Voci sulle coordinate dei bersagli
┄┄┄┄┄┄

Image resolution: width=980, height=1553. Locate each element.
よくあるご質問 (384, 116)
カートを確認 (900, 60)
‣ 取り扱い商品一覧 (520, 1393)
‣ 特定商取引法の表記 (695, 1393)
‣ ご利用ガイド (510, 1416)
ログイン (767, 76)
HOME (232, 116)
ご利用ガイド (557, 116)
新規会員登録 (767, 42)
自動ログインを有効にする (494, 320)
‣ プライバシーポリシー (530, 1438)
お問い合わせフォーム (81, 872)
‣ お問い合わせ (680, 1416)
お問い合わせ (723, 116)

┄┄┄┄┄┄

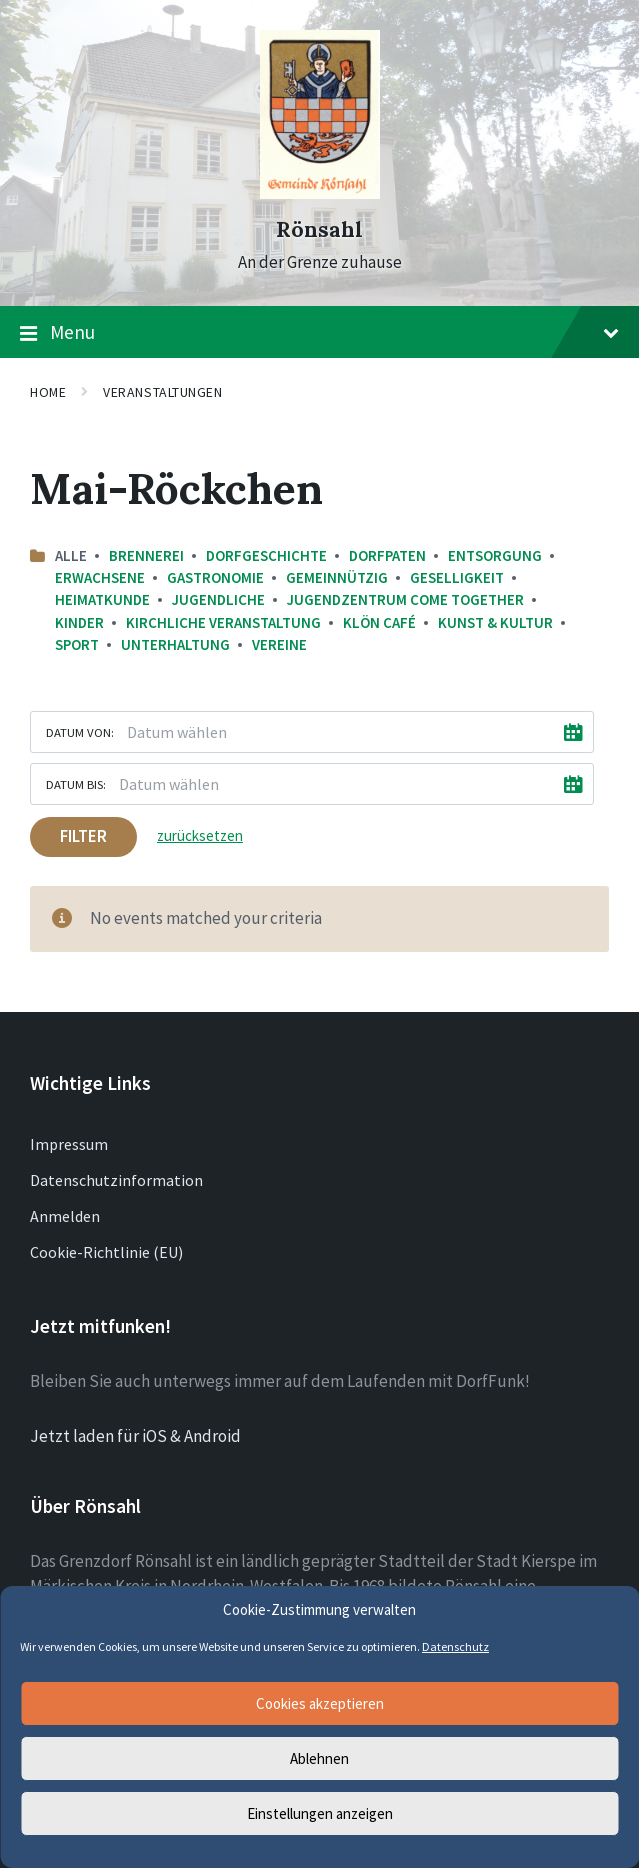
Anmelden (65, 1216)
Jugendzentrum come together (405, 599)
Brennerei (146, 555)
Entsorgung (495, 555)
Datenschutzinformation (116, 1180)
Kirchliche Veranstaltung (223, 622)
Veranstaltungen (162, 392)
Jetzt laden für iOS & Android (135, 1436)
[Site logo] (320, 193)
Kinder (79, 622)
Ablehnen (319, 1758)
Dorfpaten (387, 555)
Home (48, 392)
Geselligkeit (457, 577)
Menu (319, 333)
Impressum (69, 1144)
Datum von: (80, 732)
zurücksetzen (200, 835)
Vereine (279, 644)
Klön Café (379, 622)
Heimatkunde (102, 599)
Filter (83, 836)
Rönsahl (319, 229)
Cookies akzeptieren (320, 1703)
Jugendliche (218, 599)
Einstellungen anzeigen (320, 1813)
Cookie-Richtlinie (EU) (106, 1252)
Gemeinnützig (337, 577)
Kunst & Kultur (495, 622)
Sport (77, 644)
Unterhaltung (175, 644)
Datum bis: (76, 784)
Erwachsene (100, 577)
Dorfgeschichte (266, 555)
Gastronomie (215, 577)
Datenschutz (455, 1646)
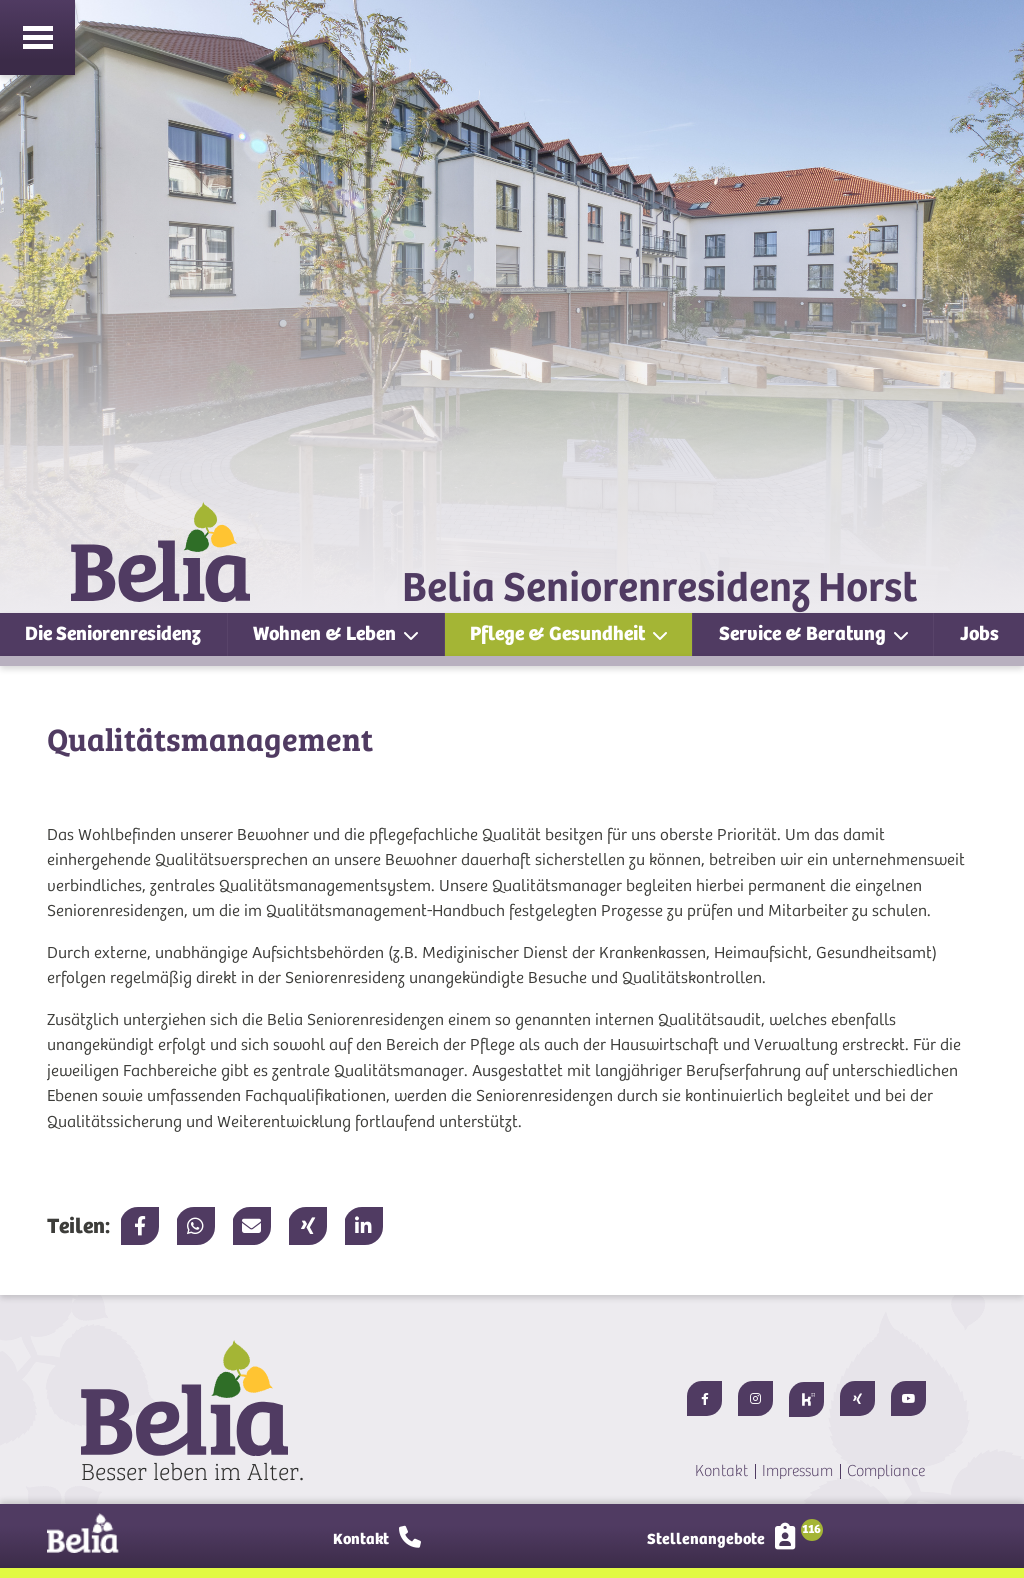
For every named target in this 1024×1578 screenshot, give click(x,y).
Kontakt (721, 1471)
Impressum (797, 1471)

┄┄┄┄┄┄

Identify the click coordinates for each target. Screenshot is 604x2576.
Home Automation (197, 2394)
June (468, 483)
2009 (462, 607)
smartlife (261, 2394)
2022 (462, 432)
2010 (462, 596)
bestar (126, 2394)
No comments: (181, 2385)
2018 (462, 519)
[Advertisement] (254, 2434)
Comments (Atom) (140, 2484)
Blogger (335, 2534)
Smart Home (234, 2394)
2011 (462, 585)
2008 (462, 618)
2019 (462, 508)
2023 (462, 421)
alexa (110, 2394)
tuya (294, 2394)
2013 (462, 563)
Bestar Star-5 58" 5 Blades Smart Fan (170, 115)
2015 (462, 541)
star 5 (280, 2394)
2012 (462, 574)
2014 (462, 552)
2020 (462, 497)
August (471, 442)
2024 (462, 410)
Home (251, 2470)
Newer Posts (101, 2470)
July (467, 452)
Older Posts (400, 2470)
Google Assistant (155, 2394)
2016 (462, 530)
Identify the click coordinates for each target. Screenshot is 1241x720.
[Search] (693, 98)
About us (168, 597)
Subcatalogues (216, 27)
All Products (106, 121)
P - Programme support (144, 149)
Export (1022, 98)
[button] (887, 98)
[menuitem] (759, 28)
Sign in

┄┄┄┄┄┄

**Istruzioni**
Riporta aggiornate le righe a partire da quella contenente "Image resolution: width=980, height=1553." fino a quella contenente "お問い合わせ (680, 1416)", entrambe incluse. Sostituisci "カートを確認" con "カートを見る" e lascia invariato tutto il resto.

**Risultato**
Image resolution: width=980, height=1553. Locate each element.
よくあるご質問 (384, 116)
カートを見る (900, 60)
‣ 取り扱い商品一覧 (520, 1393)
‣ 特定商取引法の表記 (695, 1393)
‣ ご利用ガイド (510, 1416)
ログイン (767, 76)
HOME (232, 116)
ご利用ガイド (557, 116)
新規会員登録 (767, 42)
自動ログインを有効にする (494, 320)
‣ プライバシーポリシー (530, 1438)
お問い合わせフォーム (81, 872)
‣ お問い合わせ (680, 1416)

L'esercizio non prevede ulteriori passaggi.